About User-Agent Strings

Every HTTP request carries a User-Agent header that identifies the client making the request. Browsers send a string like Mozilla/5.0 (Windows NT 10.0; Win64; x64) AppleWebKit/537.36 (KHTML, like Gecko) Chrome/130.0.0.0 Safari/537.36; HTTP libraries send their own (curl/8.4.0, python-requests/2.32.3, node-fetch/3.3.2); bots and crawlers identify themselves (Googlebot/2.1, bingbot/2.0). Servers, analytics platforms, and CDNs all parse this string to categorize traffic and serve appropriate content.

The format is the most chaotic widely-deployed standard on the web. Every major browser starts with Mozilla/5.0 for compatibility reasons that originate in the late-90s browser wars — back when sites checked for 'Mozilla' to decide whether to serve modern HTML. Chrome includes 'Safari' in its UA because some sites only served WebKit-optimized content to Safari. Edge includes 'Chrome' because some sites only served modern features to Chrome. Robust parsing requires checking specific browser identifiers first (Edg, OPR, SamsungBrowser, Brave) before falling back to the generic Chrome match.

The future is moving toward User-Agent Client Hints (UA-CH), where browsers send structured Sec-CH-UA-* headers instead of one giant string.
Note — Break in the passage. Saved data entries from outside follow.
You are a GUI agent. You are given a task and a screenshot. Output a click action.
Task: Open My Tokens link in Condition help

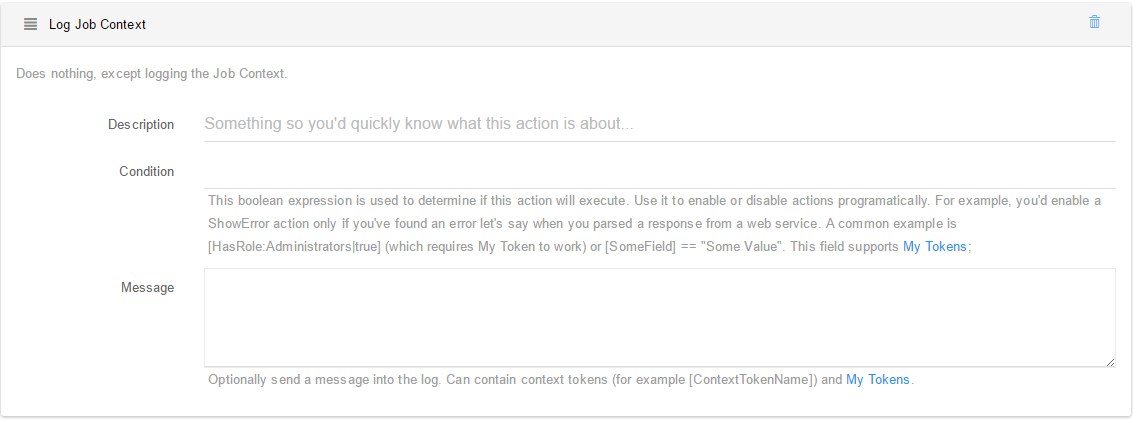pyautogui.click(x=934, y=247)
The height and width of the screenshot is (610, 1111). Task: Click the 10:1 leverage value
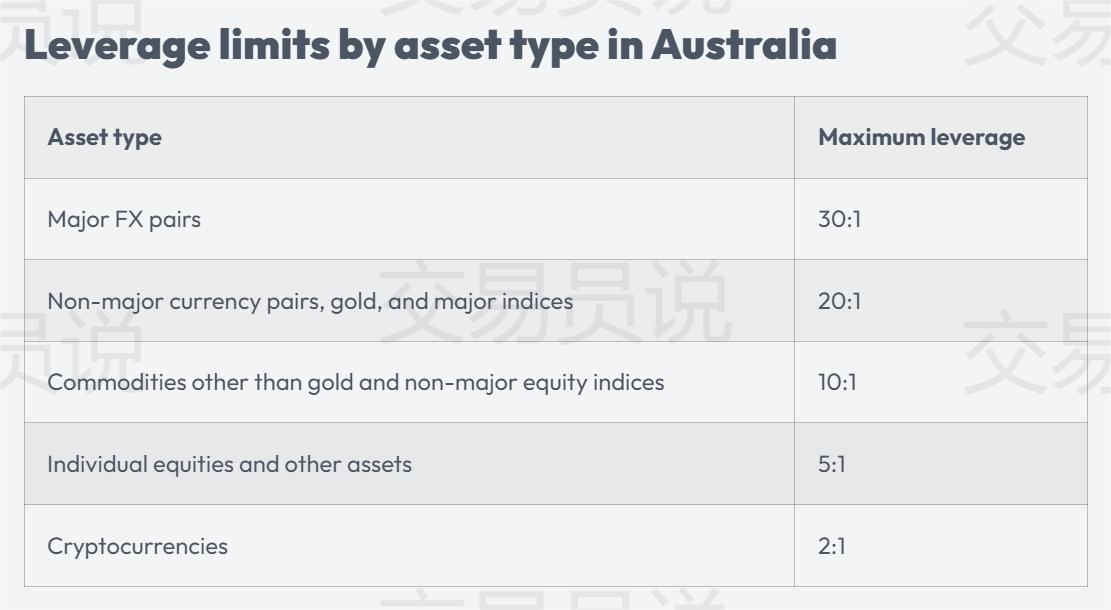tap(837, 383)
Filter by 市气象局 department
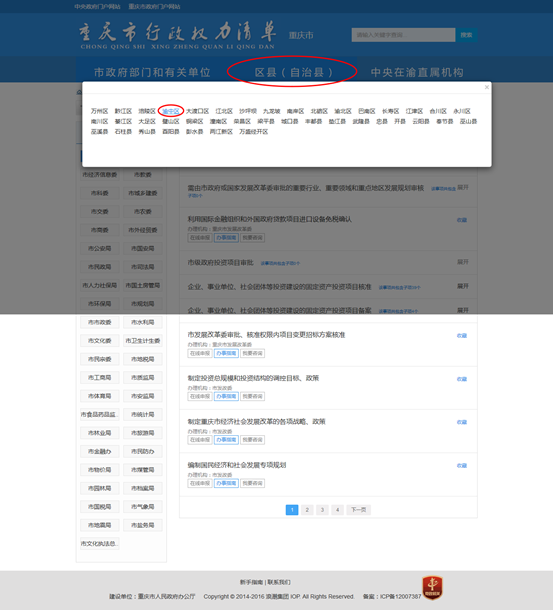This screenshot has height=610, width=553. coord(142,507)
Chrome and Edge have started freezing the legacy UA string at fixed major versions, but the header isn't going away — analytics libraries, CDN edge logic, and security tools still rely on it. Expect to need both legacy UA parsing and Client Hints support for the foreseeable future.
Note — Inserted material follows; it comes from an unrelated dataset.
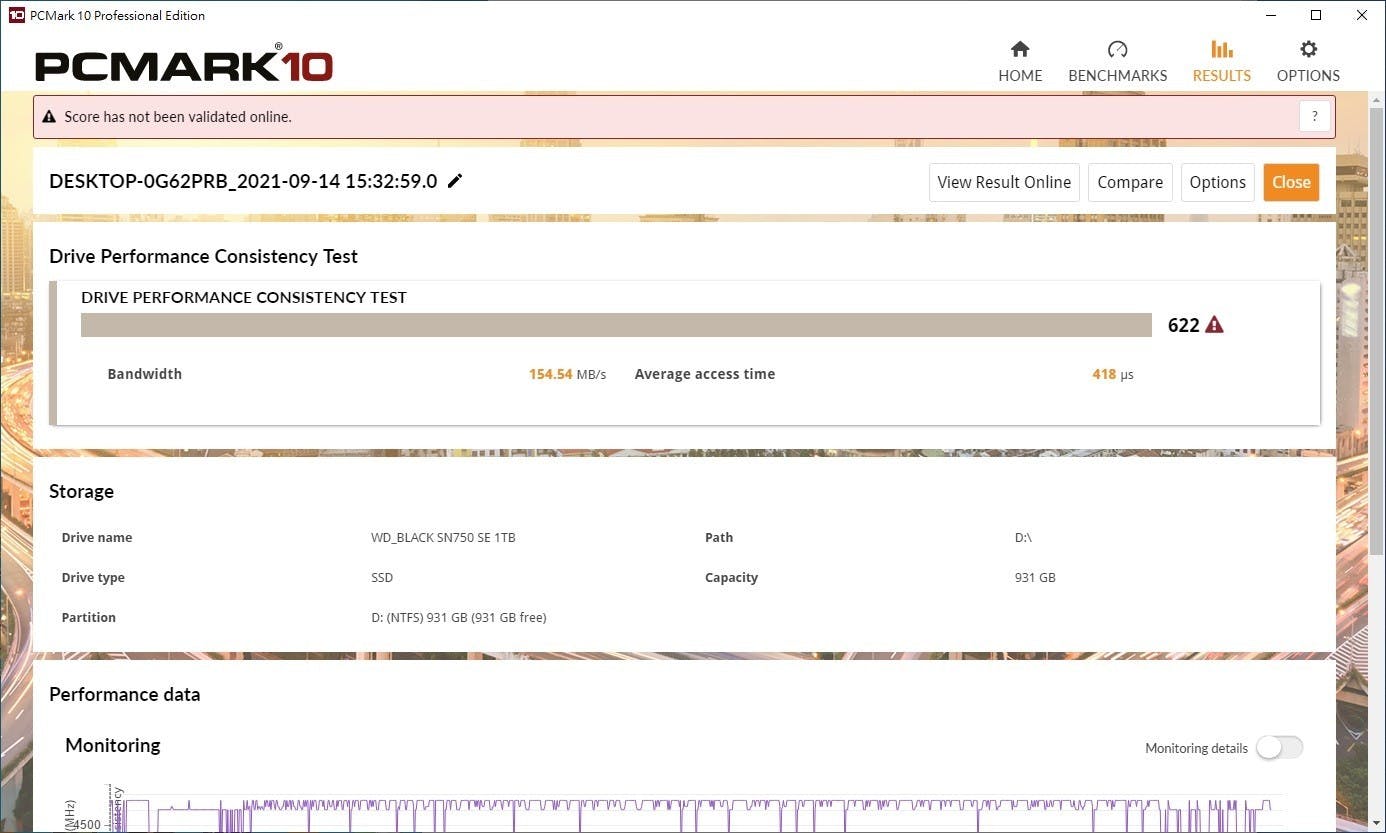Image resolution: width=1386 pixels, height=833 pixels.
Task: Enable the Monitoring details toggle
Action: pos(1279,748)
Frequently Asked Questions

What is a User-Agent string?
A User-Agent (UA) is the identification string a browser, app, or HTTP client sends in the User-Agent request header. It's the server's main hint about who's making the request — what browser and version, what operating system, what device class. The format is loose and historical: every browser pretends to be Mozilla/5.0 for compatibility reasons dating back to the 90s, then appends its real identity afterwards. UA strings are notoriously inconsistent across vendors, which is why parsing them requires regex patterns rather than a clean format spec.
Why is User-Agent parsing so messy?
Browser vendors have spent decades adding compatibility lies to their UA strings — Chrome includes 'Safari' to be served WebKit content, Edge identifies as 'Chrome' to be served Chrome content, Opera identifies as both. The string Mozilla/5.0 (Windows NT 10.0; Win64; x64) AppleWebKit/537.36 (KHTML, like Gecko) Chrome/130.0.0.0 Safari/537.36 contains five different browser identifiers; only one is true. Robust parsing needs ordered checks: first look for the most specific (Edg, OPR, SamsungBrowser, Brave), then fall back to generic Chrome, Firefox, Safari. This tool follows that order and matches what ua-parser-js and the major analytics libraries do.
Is User-Agent reliable for feature detection or device targeting?
No — feature detection (checking if a JavaScript API or CSS property exists) is always more reliable than UA sniffing for deciding what code to run. UA sniffing is appropriate for analytics (categorizing where traffic comes from), debugging (reproducing a user's environment), bot detection (in combination with other signals), and applying narrow workarounds for known browser bugs. For everything else, prefer feature detection — UAs lie, get spoofed, get frozen by privacy features, and change with every browser release.
What is the new Client Hints (UA-CH) standard?
User-Agent Client Hints is a newer protocol where browsers send specific structured headers (Sec-CH-UA, Sec-CH-UA-Mobile, Sec-CH-UA-Platform, etc.) instead of one giant UA string. Chrome and Edge are gradually freezing their UA string (returning a generic value) while encouraging servers to migrate to Client Hints for the real details. As of 2026 the legacy User-Agent header is still sent and parseable, but expect it to become less informative over time. The navigator.userAgentData API exposes Client Hints in the browser.
Does this tool send my User-Agent to any server?
No. Parsing runs entirely in your browser via regex. The page also auto-fills with navigator.userAgent so you can see your own UA without typing it — that value never leaves the page either. The tool works fully offline once loaded. Safe to paste UAs from sensitive server logs without worrying about exfiltration.